7/5/2018 This highlight should really have appeared two weeks ago, but due to the arrival of ducklings and swallows it had to be postponed. There was no question of leaving it out, however: new horse chestnut leaves are my second favourite spring leaf behind the one I hope will be featured next week, if nothing unexpected happens to delay it once more.
In contrast to the weeping willow, whose early spring glow I enjoy best from a distance, I have to get up close to appreciate the horse chestnut’s new leaves. I love seeing the sticky buds burst open and the leaves slowly break free of their spider’s-web-like covering; but my favourite stage is when the leaves are larger and have become more recognisably those of the horse chestnut. They point downwards like drooping hands. They are light green, almost translucent and oh-so-soft: touching and stroking them is impossible to resist. I can feel my heart leap when I do so.
Perhaps I wouldn’t grow a horse chestnut only for its new leaves. But nevertheless the tree has joyful and comforting associations: its flowers and their wondrous smell have summed up for me the image and fragrance of the month of May since childhood. Neighbours two doors down in London had a large chestnut tree, which – whatever its drawbacks in a city garden – I admired from the upstairs windows of our house and from the garden. Many chestnuts lined the park outside our house and the grounds of my primary school, where I was happy.
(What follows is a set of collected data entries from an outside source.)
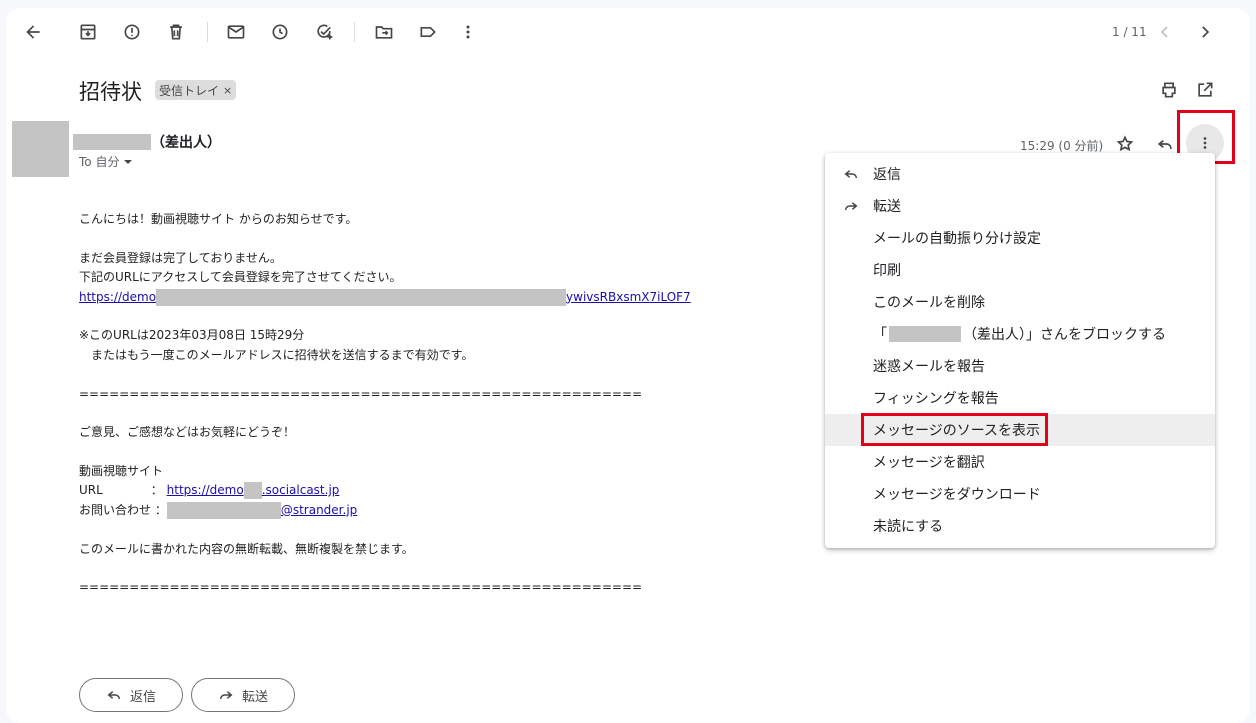 This screenshot has height=723, width=1256. Describe the element at coordinates (384, 32) in the screenshot. I see `move-to-folder-icon` at that location.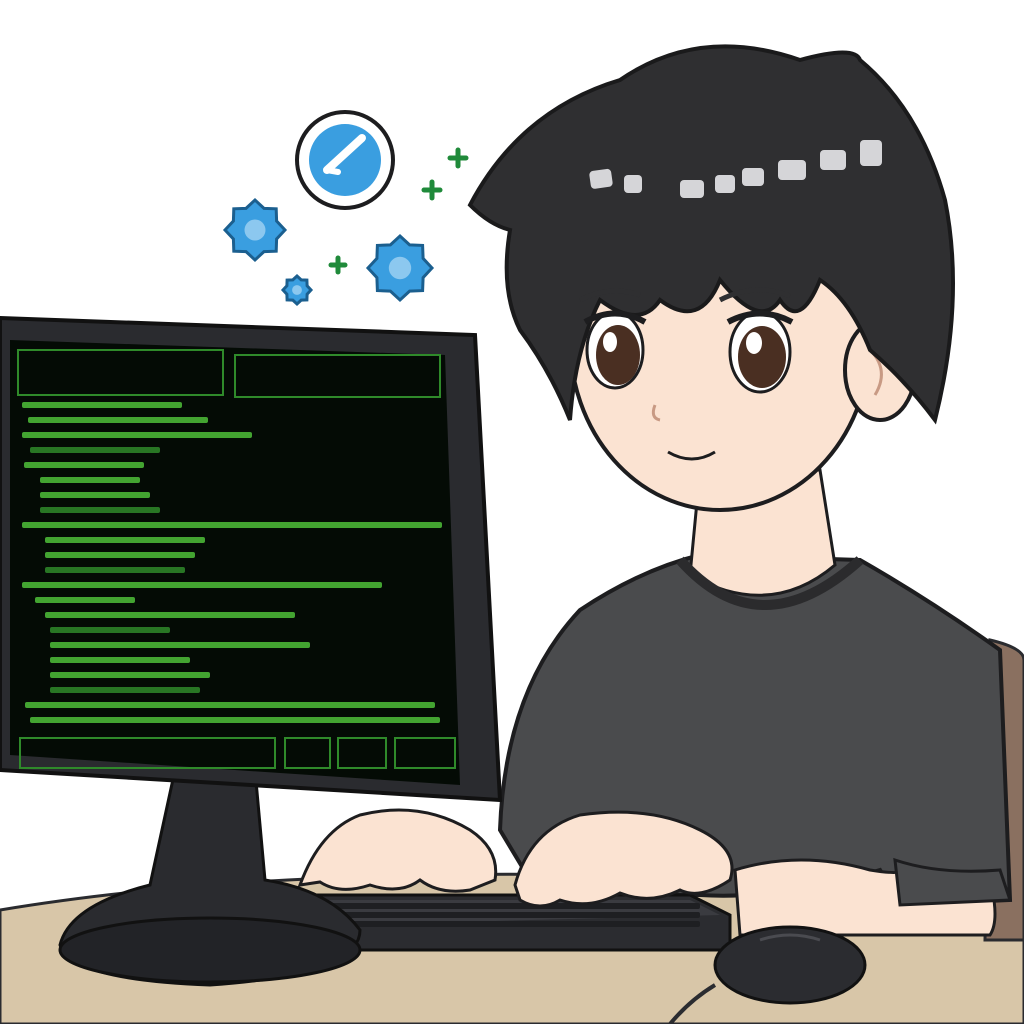 The height and width of the screenshot is (1024, 1024). Describe the element at coordinates (760, 352) in the screenshot. I see `eye-right` at that location. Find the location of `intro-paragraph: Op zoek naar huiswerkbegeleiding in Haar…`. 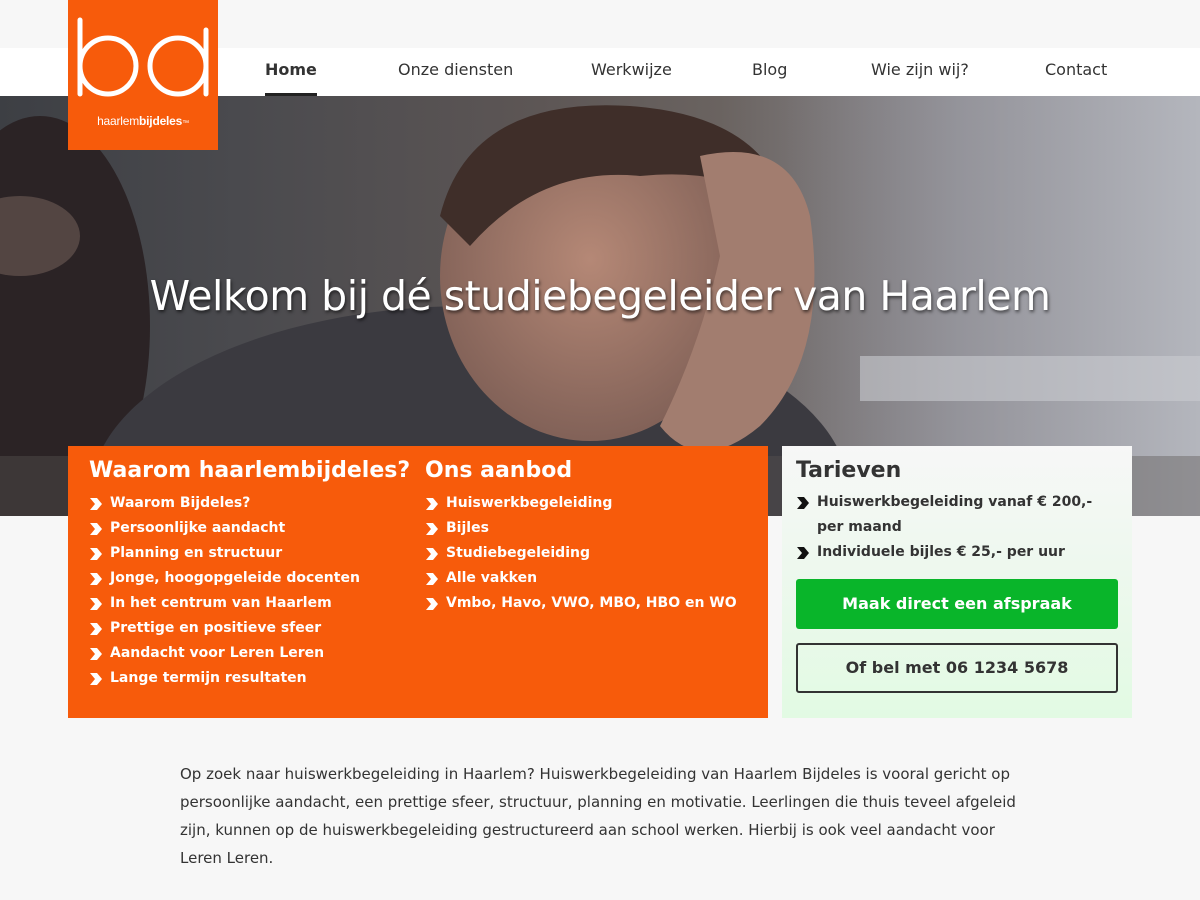

intro-paragraph: Op zoek naar huiswerkbegeleiding in Haar… is located at coordinates (598, 816).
My Suffolk garden is home to a horse chestnut tree that I grew from a conker as a child – no doubt originating from the neighbours’ tree. I remember it sitting in its small pot on the bathroom windowsill in London and watching it daily. It is one of the easiest and most satisfying things for a child to grow, though of course sooner or later the question of where to plant it becomes a thorny issue. Luckily our Suffolk garden was able to accommodate most of the far-too-large trees that I had adopted as seedlings during term time, such as a tree of heaven that had self-seeded from another neighbour’s tree before it blew down in the 1987 hurricane.
My father was convinced that the pink chestnut at the top of the garden beside the moat was soon going to die, and so he suggested we plant my chestnut a couple of metres away as a replacement. 25 years or more later, both are still growing happily side by side.